Title :
Deep learning of split temporal context for automatic speech recognition
Author :
Baccouche, Moez ; Besset, Benoit ; Collen, Patrice ; Le Blouch, Olivier
Author_Institution :
Orange Labs. - France Telecom, Cesson-Sévigné, France
Abstract :
This paper follows the recent advances in speech recognition which recommend replacing the standard hybrid GMM/HMM approach by deep neural architectures. These models were shown to drastically improve recognition performances, due to their ability to capture the underlying structure of data.
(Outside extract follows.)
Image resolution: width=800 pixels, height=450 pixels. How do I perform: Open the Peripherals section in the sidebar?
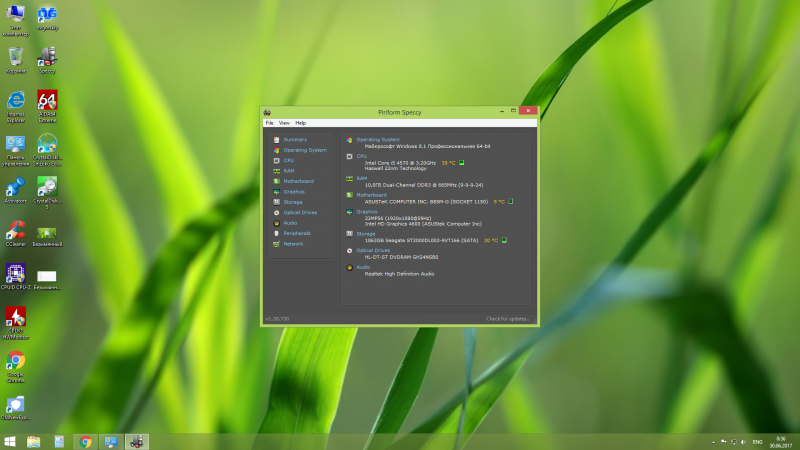click(x=297, y=233)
However, they remain particularly complex since the entire temporal context of a given phoneme is learned with a single model, which must therefore have a very large number of trainable weights. This work proposes an alternative solution that splits the temporal context into blocks, each learned with a separate deep model. We demonstrate that this approach significantly reduces the number of parameters compared to the classical deep learning procedure, and obtains better results on the TIMIT dataset, among the best of state-of-the-art (with a 20.20% PER). We also show that our approach is able to assimilate data of different nature, ranging from wide to narrow bandwidth signals.
Keywords :
Gaussian processes; hidden Markov models; learning (artificial intelligence); speech recognition; TIMIT dataset; automatic speech recognition; deep learning procedure; deep neural architectures; split temporal context; standard hybrid GMM-HMM approach; Acoustics; Computer architecture; Context; Hidden Markov models; Speech; Speech recognition; Training; Speech recognition; deep learning; neural networks; split temporal context;
Conference_Titel :
Acoustics, Speech and Signal Processing (ICASSP), 2014 IEEE International Conference on
Conference_Location :
Florence
DOI :
10.1109/ICASSP.2014.6854639